The request: Copy the records below, replacing every "screenshot" with "screen capture" and keeping everything else the same.

Data rows:
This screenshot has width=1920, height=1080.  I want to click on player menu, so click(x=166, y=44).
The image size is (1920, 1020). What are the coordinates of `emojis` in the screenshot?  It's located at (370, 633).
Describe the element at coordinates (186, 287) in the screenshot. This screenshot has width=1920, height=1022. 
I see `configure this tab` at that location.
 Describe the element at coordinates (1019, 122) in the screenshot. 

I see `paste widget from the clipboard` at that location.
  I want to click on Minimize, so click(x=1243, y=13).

Complete output:
This screen capture has width=1920, height=1080.  I want to click on player menu, so click(x=166, y=44).
The image size is (1920, 1020). What are the coordinates of `emojis` in the screen capture?  It's located at (370, 633).
Describe the element at coordinates (186, 287) in the screen capture. This screen capture has width=1920, height=1022. 
I see `configure this tab` at that location.
 Describe the element at coordinates (1019, 122) in the screen capture. 

I see `paste widget from the clipboard` at that location.
  I want to click on Minimize, so click(x=1243, y=13).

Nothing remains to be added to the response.